Drill the warehouse wall to steal 85 Bitcoin machines
Malaysian national police just arrested a gang that allegedly stole 85 plus Bitcoin machines from a warehouse last weekend. According to a report from general news website The Sun Daily Malaysia, each of these Bitcoin machines has a value of about $ 10,300 (approximately 239 million VND).
Authorities initially speculated that these were automated Bitcoin trading devices. However, according to CoinATMRadar, there are currently no Bitcoin ATMs installed or operating in Malaysia, along with the fact that 85 of the above hardware devices have been stolen from a warehouse, so most likely these are the systems used to mine cryptocurrencies.
Earlier on October 29, the Seremban provincial police agency received a report from a salesperson that 85 Bitcoin machines stored in the warehouse were 'flying without wings'. The investigating agency immediately started to participate, searched the subject and issued an emergency arrest order for 5 suspects, all between the ages of 25 and 46.
Seremban Police Chief Mohd Said Ibrahim said the gang had been caught up in only two raids by authorities in the Seremban and Nilai regions between midnight and 4:30 am.
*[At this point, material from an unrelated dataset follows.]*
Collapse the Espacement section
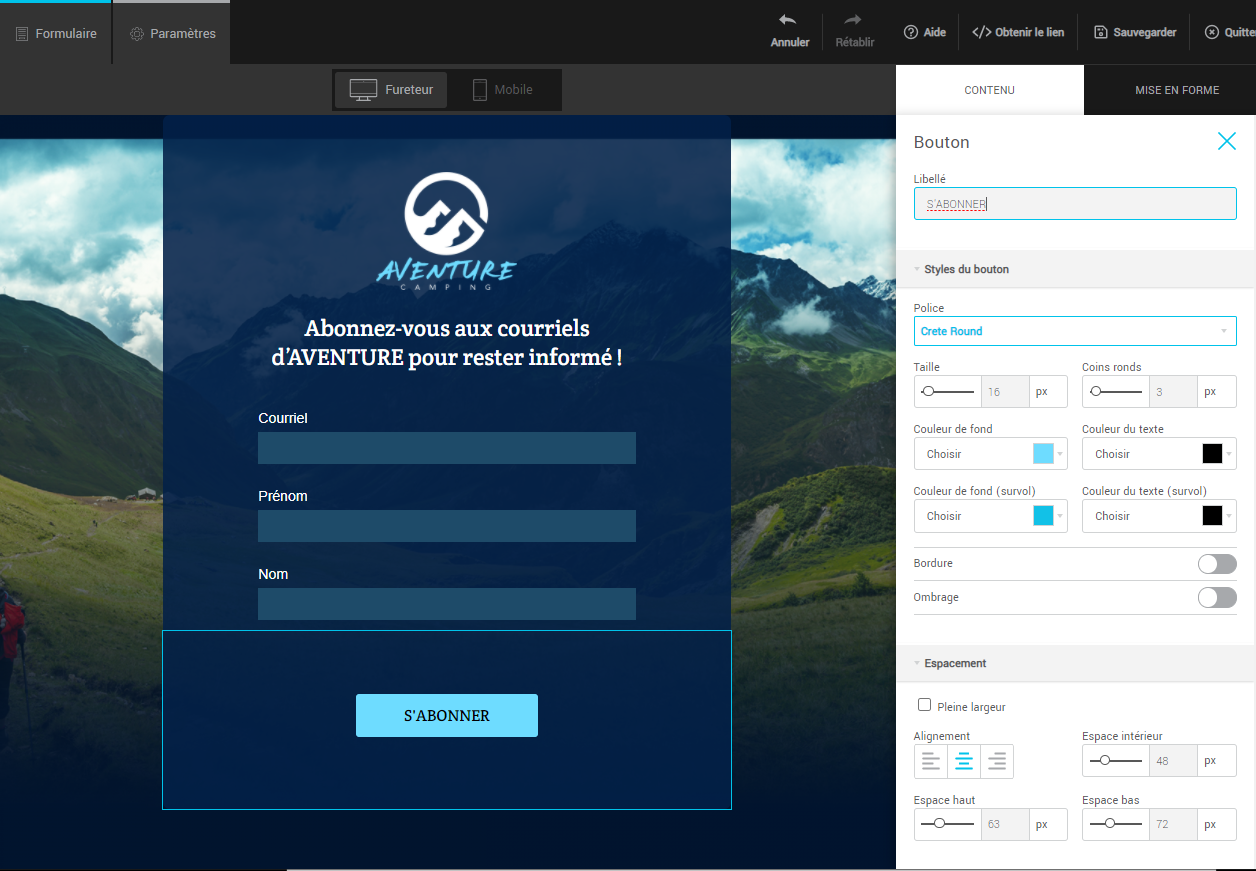The height and width of the screenshot is (871, 1256). coord(917,663)
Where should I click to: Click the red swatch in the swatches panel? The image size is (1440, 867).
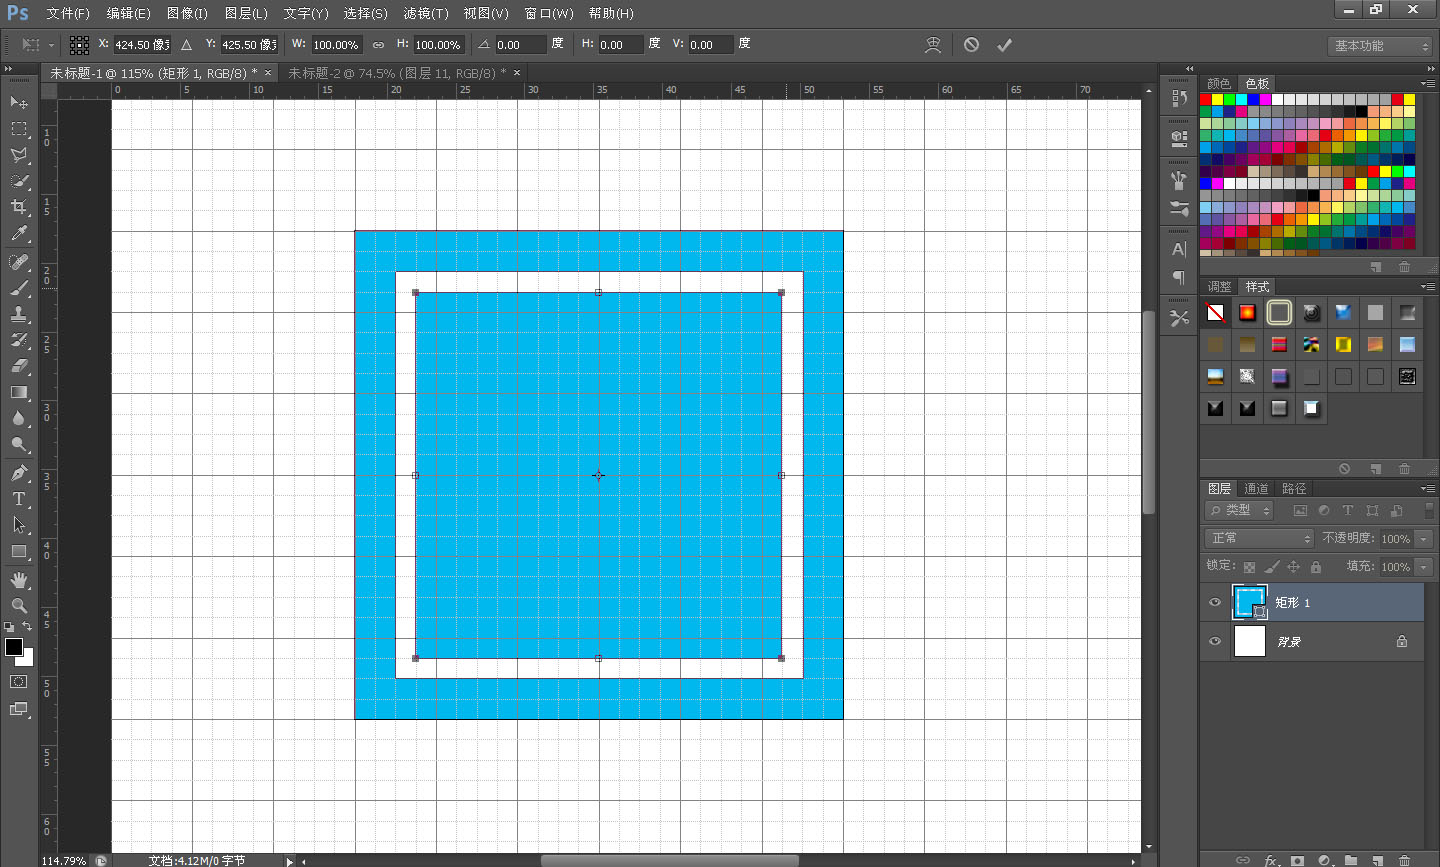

The authorities also seized on the spot a car and many specialized construction equipment used to drill concrete.
In order to carry out the daring mission, this gang rented a house close to the warehouse. Then using a specialized drill, it is recommended to break through the partition wall system to transfer the 'spoils' out.
All five suspects are identified as friends, have never had a previous criminal record and committed a burglary with plans to take the number of devices for personal use, which is to dig virtual money.
Mining of cryptocurrencies, otherwise known as mining, is a key factor that allows cryptocurrencies to function as a peer-to-peer decentralized network without the need for an organization. third party focus. In order to mine cryptocurrencies, there are two obligatory conditions that miners must meet: the hardware infrastructure is strong and the power is 'endless'. These are all huge investment costs that miners have to settle well before thinking about making a profit from cryptocurrency mining.
Last year, a Chinese man was arrested for stealing electricity from a local railway substation to mine Bitcoin. After being arrested, he had to pay for the electricity lost, pay a fine and go to jail for three and a half years for his wrongdoing.